── Given passage

Wednesday, September 24, 2008


Today was one of those days were you had to look at a 3-5 day chart to get an idea if today would be a continuation or reversal day. Typically, if the market is unable make a higher low within the first hour and hold, then there’s a good chance of a continuation to the downside. Tomorrow must make higher lows in order for me to put on long positions, otherwise my shorts stay. Make sure you watch a 3-5 day chart for key support and resistance levels.

Here’s one stock you don’t have to worry about. Sequenom Inc. (SQNM) announced additional positive results for its Down syndrome test. Technically, if SQNM broke to the downside, then it would have formed a “bump-and-run” reversal. Today’s move shows how powerful breakouts are after longer periods of consolidation. Think of it as holding your foot down on a running garden hose and lifting your foot all of a sudden after the pressure builds. Note the 5-6x average daily volume which confirms price action.

────
── Data shown

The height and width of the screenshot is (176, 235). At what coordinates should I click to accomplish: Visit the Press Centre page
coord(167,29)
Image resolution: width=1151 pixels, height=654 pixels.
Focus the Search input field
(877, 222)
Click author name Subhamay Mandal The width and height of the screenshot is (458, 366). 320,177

────
── Data shown

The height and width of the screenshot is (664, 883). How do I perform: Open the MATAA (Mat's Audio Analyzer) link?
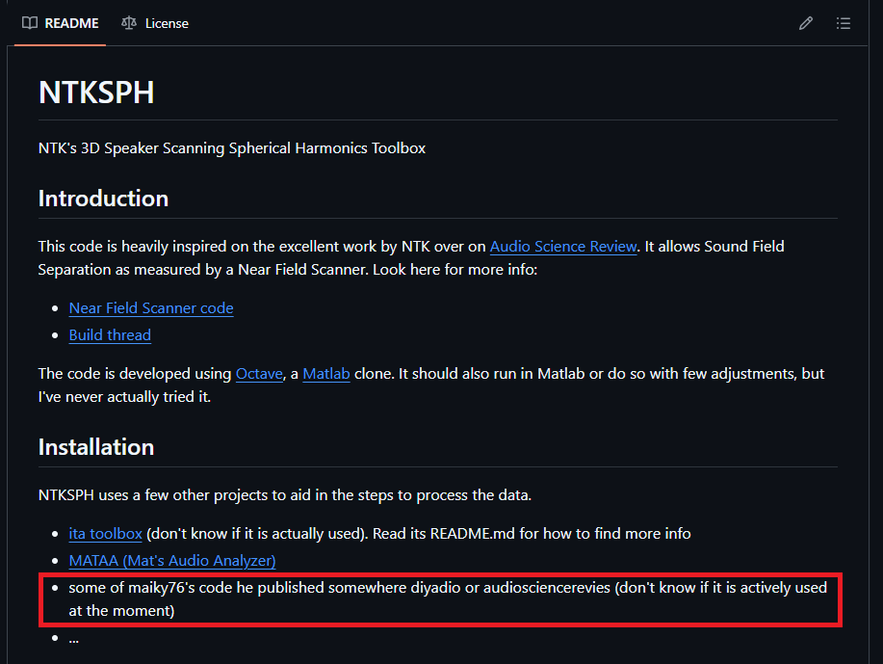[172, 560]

────

● **Exercise goal**: Copy the market post word for word, from "Wednesday, September 24, 2008" up to and including "and resistance levels.".

● **Task response**:
Wednesday, September 24, 2008


Today was one of those days were you had to look at a 3-5 day chart to get an idea if today would be a continuation or reversal day. Typically, if the market is unable make a higher low within the first hour and hold, then there’s a good chance of a continuation to the downside. Tomorrow must make higher lows in order for me to put on long positions, otherwise my shorts stay. Make sure you watch a 3-5 day chart for key support and resistance levels.